Alles ist noch an seinem Platz. Die Barhocker im Partykeller stehen in Reih und Glied. Die Betten sind gemacht. Das abgewaschene Geschirr trocknet sauber neben der Spüle. Im Aschenbecher liegt eine ausgedrückte Zigarette. Alles ist noch so, wie es der 80-jährige Herr B. kürzlich für immer verlassen hat.
Ein Schulfreund bittet den in Berlin lebenden Fotografen Christian Werner kurz vor Weihnachten 2014, das Haus seines kürzlich verstorbenen Großvaters in Paderborn mit der Kamera für die Nachwelt festzuhalten. Christian Werner macht sich auf den Weg nach Ostwestfalen. An einem einzigen Tag streift er durch das verwaiste Haus des verstorbenen Herrn B. 80 Jahre alt wurde der Bewohner dieses Hauses. Seine Frau hat er um einige Zeit überlebt. In dem Anwesen stecken Geschichten und Geschichte. Mit der Kamera macht Werner eine Inventur dieses Hauses, das gleichzeitig über das Leben der Verstorbenen und von einer untergegangenen Epoche berichten kann.
Das schokoladenbraune Furnierholz der Möbel erinnert an die Zeiten vor Ikea. Blumenmotive in poppigen Farben überziehen großzügig Wandtapeten, Kacheln, Vorhänge und Steppdecken. Unübersehbar sind die in den 70er-Jahren beliebten Stickbilder, die Kissen und Wandschmuck zieren. Albrecht Dürers "Betende Hände" hängen über dem Bett. Die Wand im Wohnzimmer ziert eine romantische Ansicht von Rothenburg ob der Tauber. Der Hobbykeller ist natürlich mit einer Tischtennisplatte und einer Fototapete ausgestattet. Sogar an eine Bar haben Herr und Frau B. für Feste gedacht.

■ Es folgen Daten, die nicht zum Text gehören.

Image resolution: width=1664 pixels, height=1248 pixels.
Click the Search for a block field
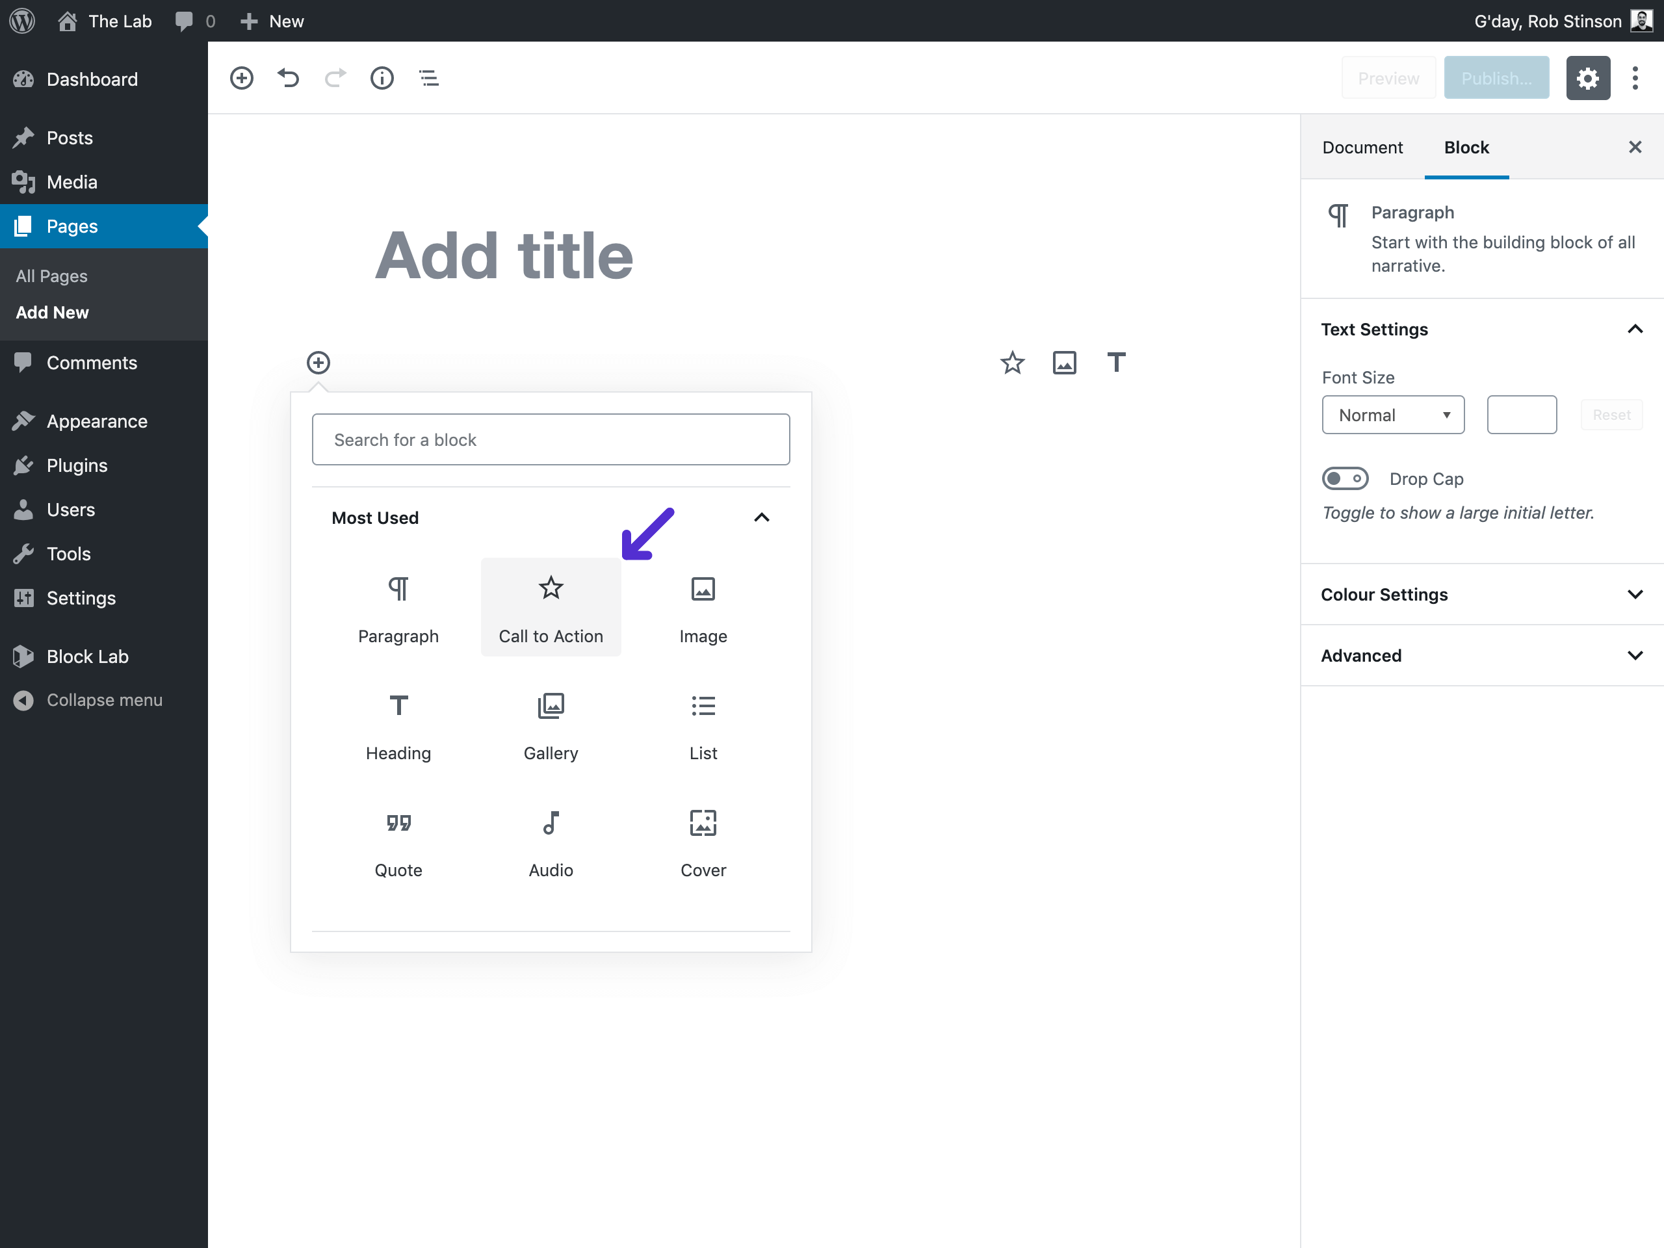[551, 438]
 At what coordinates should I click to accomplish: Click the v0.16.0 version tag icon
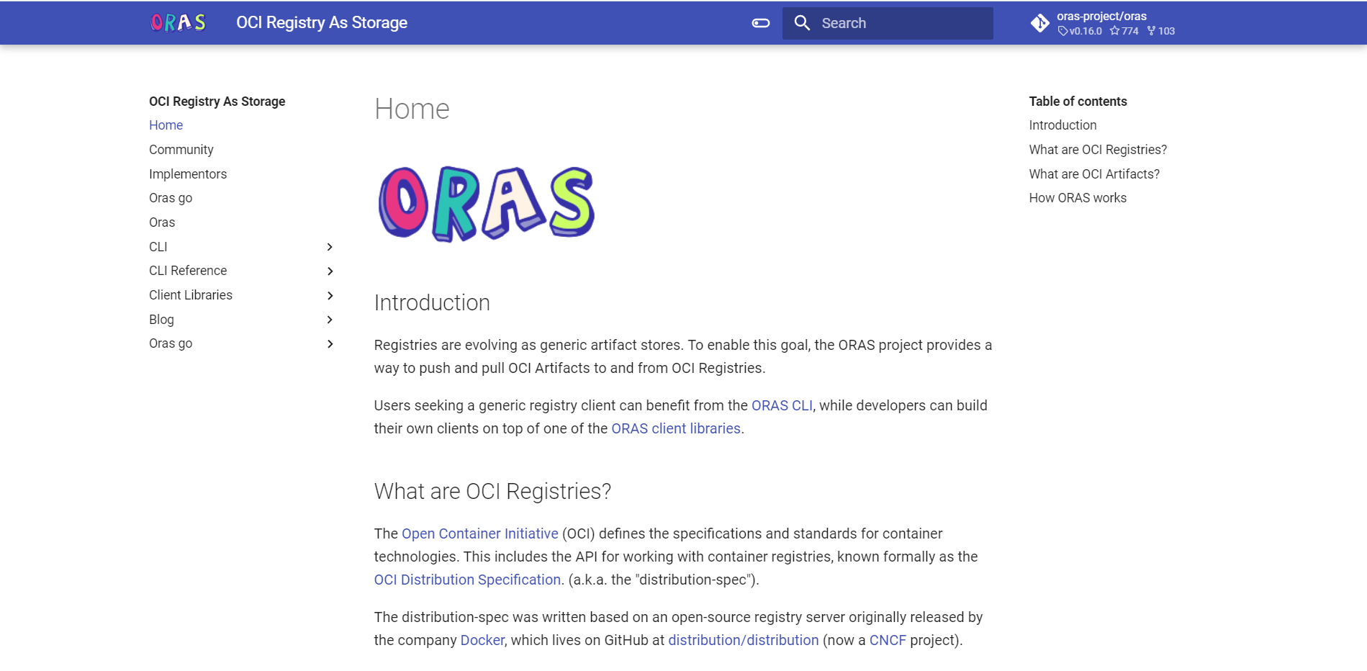(1063, 31)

Werner gelingt in seinen 40 Momentaufnahmen nicht nur eine traurig-schöne Fotoserie. Gleichzeitig sind seine Bilder eine Dokumentation der praktischen Gegenstände des täglichen Lebens aus der alten BRD: von der Kuckucksuhr bis zum Korkenzieher. In einem langen Leben kommt einiges zusammen. Der Umgang mit den Dingen lässt Rückschlüsse auf den Charakter zu. Eine Besen-stielparade weist auf den Ordnungssinn der ehemaligen Bewohner hin. Kreuze, Sinnsprüche und betende Hände zeigen ihre Religiosität.


Privatsphäre bleibt geschützt

"Für seine individuelle Bestandsaufnahme wählt Christian Werner nicht nur sorgsam aus, was er fotografiert, sondern jeweils auch, wie er es fotografiert", erklärt Amely Deiss, Leiterin des Kunstpalais. Mal gehe er mit seiner Kamera nahe an die Objekte heran, schneide Gegenstände an und wähle unerwartete Perspektiven. "Unverkennbar miteinander verbunden sind die Bilder durch Werners markanten fotografischen Stil. Charakteristisch beispielsweise das grelle Blitzlicht, das die Dinge in Szene setzt", so Deiss weiter. Trotz aller Details, die einem Christian Werner in seiner Serie zeige, könne sich der Betrachter dennoch nicht im fotografierten Haus orientieren. So schütze er die Privatsphäre des verstorbenen Paares.
Zur vorzüglichen Ausstellung im Kunstpalais Erlangen ist ein umfangreicher Katalog (Kerber Verlag; 172 Seiten, 24 Euro) erschienen. Die Schau "Stillleben BRD" ist noch bis zum 3. April zu sehen.